The H1N1 outbreak is when we began to focus on risk mitigation and processes that have helped us navigate other infection-related crises. Since COVID, we have even more rigor for our crisis playbook and we're always preparing for the next big challenge.

From COVID, we learned to focus inward on capabilities we can expand so that we're not as reliant on others. For example, we expanded our lab capabilities to allow for rapid and streamlined testing in-house rather than sending out to commercial or state labs. This was done quickly and is certainly something we can ramp up for any future needs.

Additionally, we entered a partnership to develop a new venture for manufacturing our own PPE. During a time when PPE was difficult to source, our teams thought creatively about how to secure our supply chain for the future. Safe Source Direct is now manufacturing FDA-approved nitrile gloves and supplying our own hospitals with vital PPE.

Albert Wu, MD, Johns Hopkins Medicine, Baltimore

At the start of the pandemic, to increase our ability to support the resilience and well-being of our workforce, the various existing support services at Johns Hopkins collaborated to create a more integrated model that came to be known by the acronym MESH -- Mental, Emotional, and Spiritual Health.

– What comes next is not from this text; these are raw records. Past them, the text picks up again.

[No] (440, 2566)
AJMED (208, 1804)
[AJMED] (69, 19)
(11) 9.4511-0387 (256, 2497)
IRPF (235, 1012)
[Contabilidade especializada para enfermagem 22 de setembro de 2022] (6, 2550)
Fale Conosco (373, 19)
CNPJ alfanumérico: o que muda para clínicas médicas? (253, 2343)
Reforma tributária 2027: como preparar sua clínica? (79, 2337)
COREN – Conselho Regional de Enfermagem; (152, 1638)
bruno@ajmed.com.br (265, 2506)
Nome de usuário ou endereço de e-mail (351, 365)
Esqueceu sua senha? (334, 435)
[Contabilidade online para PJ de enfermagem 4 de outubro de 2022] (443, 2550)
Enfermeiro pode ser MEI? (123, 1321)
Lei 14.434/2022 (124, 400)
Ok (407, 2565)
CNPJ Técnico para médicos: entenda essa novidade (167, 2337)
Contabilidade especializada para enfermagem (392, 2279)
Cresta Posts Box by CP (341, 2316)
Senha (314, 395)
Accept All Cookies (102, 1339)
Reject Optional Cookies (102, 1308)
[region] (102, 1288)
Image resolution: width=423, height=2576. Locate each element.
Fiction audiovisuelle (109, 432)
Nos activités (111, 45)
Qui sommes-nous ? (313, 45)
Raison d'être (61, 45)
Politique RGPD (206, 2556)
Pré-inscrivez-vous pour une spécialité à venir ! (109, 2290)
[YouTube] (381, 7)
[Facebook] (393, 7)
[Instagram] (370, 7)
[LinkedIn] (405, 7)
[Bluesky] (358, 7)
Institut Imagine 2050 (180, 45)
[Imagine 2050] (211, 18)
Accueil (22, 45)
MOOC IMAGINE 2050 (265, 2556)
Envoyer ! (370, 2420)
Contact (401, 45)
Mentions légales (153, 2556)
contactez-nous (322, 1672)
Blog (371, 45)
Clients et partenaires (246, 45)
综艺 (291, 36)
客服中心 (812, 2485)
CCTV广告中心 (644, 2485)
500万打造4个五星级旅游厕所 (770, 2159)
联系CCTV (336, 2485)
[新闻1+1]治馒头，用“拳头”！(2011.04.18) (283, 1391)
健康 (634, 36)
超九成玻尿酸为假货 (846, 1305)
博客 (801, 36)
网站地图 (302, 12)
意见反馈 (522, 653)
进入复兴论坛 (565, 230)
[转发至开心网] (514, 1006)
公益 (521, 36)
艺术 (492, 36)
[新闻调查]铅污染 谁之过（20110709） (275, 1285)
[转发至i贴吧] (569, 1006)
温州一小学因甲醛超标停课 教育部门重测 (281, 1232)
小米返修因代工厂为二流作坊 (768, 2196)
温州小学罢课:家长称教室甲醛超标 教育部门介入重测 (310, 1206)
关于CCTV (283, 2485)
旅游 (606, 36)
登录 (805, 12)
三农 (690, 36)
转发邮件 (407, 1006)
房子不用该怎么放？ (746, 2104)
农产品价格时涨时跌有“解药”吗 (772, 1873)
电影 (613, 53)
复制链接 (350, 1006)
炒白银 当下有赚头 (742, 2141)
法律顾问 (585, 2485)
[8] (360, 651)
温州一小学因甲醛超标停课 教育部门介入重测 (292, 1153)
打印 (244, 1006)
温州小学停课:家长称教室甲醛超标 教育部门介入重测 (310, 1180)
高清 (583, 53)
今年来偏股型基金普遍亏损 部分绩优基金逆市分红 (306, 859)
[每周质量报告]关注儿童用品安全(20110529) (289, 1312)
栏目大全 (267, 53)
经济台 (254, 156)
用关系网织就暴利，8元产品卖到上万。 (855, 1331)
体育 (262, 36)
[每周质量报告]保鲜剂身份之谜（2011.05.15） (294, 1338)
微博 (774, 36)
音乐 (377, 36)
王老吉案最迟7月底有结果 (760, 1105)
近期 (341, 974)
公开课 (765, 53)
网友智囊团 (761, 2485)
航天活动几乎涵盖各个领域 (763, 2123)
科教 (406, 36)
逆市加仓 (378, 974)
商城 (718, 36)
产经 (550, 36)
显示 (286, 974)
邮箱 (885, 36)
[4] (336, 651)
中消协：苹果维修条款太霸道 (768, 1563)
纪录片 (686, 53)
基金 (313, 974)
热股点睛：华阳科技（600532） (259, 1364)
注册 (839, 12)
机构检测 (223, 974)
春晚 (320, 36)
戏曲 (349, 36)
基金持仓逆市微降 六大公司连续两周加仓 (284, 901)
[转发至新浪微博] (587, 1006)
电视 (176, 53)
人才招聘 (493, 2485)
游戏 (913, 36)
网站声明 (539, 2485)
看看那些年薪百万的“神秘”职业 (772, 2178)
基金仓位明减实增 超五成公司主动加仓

This new collaborative team of expert resources was organized by the Office of Well-Being for Johns Hopkins Medicine and included a range of programs, including the Healthy at Hopkins wellness offerings, employee assistance, spiritual care and chaplaincy, psychiatry, and our RISE peer support program. This collaborative has continued to meet to coordinate and provide better emotional support now and in the future.

Cheryl Clark, Michael DePeau-Wilson, Jennifer Henderson, Sophie Putka, and Rachael Robertson contributed reporting to this story.

Correction: An earlier version of this story gave the incorrect affiliation for Nina Agrawal, MD.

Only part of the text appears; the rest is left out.